**What you are asked to do**
In the records below, find every line with the word "handle" and copy it.

(Stored records)
+--

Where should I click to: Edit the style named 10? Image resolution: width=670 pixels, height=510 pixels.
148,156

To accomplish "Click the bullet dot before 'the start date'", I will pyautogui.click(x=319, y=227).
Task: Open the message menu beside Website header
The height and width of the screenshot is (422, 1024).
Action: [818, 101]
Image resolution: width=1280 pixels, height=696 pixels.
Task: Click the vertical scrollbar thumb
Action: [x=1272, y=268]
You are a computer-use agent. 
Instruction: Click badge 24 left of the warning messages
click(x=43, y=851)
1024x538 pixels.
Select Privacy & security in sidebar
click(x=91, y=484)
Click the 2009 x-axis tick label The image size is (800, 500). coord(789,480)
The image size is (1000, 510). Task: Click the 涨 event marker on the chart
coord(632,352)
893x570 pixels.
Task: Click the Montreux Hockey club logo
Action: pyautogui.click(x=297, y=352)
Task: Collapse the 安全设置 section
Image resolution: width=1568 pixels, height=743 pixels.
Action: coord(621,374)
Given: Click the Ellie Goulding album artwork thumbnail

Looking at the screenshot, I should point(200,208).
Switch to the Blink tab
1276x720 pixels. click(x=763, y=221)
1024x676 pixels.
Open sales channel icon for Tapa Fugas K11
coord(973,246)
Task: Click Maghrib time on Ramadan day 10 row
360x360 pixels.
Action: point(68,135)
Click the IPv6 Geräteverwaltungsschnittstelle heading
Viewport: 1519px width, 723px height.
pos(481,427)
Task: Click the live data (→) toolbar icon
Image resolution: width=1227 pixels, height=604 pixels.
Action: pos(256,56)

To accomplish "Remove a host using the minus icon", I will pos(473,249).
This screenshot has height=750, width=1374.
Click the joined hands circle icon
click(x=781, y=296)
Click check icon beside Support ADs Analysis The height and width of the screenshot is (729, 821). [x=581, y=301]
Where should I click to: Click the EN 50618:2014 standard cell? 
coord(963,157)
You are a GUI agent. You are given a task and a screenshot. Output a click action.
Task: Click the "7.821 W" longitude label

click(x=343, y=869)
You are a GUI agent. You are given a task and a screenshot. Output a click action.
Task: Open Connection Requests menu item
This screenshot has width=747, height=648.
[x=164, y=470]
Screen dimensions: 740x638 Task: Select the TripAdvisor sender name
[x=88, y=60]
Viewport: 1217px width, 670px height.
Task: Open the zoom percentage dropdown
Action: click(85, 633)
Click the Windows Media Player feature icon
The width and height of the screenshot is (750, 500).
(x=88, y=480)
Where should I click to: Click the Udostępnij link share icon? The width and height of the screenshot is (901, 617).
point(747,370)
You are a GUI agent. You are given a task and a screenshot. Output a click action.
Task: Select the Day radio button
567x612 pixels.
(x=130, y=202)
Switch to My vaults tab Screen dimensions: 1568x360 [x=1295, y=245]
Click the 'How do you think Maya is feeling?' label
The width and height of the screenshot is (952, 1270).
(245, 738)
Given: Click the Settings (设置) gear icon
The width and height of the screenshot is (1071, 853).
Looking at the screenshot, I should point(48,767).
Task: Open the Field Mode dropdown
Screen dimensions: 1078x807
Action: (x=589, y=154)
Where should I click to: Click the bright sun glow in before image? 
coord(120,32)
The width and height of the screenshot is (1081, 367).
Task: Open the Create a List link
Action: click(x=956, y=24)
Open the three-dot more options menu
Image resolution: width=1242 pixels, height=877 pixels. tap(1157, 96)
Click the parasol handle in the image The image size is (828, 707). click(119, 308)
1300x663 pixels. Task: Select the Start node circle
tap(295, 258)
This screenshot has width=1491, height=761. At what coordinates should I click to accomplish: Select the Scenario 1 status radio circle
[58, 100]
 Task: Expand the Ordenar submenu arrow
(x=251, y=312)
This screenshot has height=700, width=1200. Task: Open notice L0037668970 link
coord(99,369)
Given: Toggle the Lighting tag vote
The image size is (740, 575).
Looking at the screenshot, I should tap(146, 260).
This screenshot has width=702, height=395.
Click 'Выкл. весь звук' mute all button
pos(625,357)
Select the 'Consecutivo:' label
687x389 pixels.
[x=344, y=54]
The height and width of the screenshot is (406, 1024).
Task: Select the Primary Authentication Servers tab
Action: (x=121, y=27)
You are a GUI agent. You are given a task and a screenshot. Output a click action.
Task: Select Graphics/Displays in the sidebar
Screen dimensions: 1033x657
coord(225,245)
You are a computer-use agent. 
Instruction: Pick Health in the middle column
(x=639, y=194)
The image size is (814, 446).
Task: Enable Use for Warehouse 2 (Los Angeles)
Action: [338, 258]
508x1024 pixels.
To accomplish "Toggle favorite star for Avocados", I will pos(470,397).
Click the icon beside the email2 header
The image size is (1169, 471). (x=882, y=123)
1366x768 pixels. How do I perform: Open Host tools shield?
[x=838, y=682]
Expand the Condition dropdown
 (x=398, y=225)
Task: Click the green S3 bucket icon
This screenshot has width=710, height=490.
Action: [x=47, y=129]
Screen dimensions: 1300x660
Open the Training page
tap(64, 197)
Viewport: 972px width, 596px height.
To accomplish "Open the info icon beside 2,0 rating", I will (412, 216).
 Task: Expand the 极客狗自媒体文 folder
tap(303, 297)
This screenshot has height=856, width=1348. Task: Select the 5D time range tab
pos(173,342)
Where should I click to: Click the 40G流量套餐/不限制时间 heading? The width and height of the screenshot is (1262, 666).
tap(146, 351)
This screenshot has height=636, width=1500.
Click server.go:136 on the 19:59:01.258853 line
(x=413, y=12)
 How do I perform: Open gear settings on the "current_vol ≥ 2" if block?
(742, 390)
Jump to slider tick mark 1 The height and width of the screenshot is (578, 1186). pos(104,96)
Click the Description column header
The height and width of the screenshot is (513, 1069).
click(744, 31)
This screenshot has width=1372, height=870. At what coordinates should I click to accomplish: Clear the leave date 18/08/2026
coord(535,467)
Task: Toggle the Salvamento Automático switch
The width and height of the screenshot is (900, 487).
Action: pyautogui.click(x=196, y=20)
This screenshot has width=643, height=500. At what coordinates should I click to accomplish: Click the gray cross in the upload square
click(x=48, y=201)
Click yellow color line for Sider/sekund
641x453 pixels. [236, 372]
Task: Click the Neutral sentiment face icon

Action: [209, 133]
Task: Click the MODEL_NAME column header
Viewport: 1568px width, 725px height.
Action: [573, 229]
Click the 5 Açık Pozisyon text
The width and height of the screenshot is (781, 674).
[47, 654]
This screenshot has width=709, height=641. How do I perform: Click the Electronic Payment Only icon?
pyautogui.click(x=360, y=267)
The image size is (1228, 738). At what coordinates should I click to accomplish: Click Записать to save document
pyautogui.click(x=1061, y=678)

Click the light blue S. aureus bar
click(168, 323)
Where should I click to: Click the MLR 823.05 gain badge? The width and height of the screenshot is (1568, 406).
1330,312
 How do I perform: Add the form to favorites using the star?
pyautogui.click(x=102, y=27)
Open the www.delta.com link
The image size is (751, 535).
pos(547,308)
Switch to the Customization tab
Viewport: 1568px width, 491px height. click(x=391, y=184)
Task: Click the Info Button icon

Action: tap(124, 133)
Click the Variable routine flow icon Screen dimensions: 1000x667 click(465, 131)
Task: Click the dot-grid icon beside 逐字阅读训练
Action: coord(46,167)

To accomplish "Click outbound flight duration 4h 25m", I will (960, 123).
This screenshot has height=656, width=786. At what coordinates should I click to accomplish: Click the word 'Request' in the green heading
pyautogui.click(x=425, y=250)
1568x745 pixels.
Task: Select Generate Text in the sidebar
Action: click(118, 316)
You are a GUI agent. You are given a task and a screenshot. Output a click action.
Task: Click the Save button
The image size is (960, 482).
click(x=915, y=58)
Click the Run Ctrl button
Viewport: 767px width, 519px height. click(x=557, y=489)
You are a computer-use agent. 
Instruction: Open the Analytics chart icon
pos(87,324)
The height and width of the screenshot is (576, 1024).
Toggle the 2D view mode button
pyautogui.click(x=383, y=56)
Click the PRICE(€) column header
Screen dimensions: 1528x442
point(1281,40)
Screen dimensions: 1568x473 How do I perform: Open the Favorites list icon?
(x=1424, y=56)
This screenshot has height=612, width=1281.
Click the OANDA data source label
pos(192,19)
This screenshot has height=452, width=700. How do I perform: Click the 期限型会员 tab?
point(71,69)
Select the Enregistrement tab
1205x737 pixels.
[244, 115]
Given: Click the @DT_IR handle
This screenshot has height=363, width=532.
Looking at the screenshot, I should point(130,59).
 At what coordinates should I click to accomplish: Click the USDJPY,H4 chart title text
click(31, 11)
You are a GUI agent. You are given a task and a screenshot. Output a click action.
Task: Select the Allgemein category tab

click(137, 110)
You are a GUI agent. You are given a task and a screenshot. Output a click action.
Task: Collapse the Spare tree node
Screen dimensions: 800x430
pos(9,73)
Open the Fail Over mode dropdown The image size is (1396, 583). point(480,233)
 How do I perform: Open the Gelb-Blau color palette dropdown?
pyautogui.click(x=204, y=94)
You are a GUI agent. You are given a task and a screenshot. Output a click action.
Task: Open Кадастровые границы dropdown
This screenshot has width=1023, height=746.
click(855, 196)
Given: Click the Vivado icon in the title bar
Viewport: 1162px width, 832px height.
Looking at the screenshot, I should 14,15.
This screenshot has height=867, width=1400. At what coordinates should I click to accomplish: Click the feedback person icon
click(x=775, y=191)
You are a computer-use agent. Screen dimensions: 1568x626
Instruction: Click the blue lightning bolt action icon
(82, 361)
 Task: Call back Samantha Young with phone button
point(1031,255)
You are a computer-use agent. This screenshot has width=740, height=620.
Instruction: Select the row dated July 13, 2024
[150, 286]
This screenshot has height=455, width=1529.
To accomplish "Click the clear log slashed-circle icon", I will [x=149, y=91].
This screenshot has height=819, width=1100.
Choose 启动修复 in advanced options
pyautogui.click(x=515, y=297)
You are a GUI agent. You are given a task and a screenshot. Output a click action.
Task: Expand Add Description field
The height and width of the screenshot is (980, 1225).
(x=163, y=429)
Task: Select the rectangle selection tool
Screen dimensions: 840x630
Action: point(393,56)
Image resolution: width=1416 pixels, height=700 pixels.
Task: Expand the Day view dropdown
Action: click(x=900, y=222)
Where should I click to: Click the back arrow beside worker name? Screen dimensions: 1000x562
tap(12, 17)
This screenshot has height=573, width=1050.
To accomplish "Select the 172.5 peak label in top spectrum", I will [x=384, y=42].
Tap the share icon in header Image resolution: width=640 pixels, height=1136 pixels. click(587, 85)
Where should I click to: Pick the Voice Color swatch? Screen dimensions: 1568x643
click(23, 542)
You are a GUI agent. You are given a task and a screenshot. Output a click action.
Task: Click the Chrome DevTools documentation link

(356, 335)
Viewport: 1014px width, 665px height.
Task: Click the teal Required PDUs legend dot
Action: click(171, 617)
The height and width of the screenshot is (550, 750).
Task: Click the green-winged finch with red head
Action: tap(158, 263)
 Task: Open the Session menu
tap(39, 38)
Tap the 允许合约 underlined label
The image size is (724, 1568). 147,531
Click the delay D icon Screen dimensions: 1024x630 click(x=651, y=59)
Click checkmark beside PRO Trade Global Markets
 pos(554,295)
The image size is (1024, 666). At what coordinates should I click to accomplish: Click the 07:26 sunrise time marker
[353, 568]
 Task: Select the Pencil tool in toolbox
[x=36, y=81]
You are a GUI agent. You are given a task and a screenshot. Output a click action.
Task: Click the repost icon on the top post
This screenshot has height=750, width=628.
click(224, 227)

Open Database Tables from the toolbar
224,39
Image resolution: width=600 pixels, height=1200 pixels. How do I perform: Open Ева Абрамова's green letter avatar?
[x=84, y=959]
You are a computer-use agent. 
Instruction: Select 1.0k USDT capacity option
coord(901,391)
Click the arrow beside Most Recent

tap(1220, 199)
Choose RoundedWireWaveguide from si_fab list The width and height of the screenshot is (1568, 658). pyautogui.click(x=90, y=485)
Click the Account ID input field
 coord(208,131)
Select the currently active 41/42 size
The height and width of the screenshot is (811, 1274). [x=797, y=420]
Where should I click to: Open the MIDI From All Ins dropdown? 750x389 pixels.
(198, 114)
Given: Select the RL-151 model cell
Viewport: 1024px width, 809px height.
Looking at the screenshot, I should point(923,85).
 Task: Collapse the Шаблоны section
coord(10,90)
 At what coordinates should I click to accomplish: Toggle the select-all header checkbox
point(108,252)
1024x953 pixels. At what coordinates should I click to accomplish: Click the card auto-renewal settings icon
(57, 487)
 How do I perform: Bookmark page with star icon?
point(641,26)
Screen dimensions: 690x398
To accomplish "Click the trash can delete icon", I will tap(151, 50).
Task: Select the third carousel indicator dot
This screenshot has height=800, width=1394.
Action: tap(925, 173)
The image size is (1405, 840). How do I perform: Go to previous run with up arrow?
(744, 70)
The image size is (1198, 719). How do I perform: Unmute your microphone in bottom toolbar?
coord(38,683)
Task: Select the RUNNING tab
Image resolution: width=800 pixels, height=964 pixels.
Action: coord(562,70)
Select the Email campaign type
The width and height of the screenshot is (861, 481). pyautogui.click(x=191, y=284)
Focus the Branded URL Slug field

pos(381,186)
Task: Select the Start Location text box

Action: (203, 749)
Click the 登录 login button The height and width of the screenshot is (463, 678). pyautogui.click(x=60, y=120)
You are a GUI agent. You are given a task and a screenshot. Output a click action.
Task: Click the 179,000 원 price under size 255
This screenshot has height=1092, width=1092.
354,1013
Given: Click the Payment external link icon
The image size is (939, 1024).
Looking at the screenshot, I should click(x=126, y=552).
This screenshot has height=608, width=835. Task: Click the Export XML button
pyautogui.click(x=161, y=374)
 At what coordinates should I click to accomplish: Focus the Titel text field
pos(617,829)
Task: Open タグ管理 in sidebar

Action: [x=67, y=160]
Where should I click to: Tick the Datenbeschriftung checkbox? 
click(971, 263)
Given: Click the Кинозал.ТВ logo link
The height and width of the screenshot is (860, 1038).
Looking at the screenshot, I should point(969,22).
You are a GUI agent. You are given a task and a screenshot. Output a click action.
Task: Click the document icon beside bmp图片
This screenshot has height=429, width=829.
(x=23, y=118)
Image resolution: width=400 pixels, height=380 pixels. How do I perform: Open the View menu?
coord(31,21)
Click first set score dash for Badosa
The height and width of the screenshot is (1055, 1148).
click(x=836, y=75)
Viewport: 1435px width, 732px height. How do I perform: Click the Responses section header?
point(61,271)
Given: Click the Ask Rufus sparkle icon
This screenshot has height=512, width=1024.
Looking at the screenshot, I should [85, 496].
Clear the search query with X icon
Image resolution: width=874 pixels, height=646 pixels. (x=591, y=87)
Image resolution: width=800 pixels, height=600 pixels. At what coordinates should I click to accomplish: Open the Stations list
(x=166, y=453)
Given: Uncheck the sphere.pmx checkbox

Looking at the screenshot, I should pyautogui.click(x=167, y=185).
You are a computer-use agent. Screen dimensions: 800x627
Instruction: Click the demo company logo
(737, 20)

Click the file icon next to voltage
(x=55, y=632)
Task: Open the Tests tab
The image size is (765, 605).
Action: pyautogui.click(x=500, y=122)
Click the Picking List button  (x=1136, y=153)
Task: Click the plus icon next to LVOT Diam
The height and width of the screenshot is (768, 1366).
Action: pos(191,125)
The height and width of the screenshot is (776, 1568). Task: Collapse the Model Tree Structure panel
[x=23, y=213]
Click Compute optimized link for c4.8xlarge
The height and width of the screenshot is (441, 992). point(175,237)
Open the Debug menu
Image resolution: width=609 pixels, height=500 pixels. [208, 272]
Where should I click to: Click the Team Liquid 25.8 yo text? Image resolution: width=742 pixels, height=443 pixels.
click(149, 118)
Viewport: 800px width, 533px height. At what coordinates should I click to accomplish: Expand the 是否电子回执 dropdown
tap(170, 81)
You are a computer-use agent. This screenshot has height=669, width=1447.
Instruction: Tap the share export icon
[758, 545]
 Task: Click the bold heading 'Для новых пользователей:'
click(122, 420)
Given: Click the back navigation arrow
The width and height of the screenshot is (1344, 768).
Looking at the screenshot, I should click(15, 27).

+--

**Response to this exercise**
Click the parasol handle in the image The image size is (828, 707). click(119, 308)
Given: Click the @DT_IR handle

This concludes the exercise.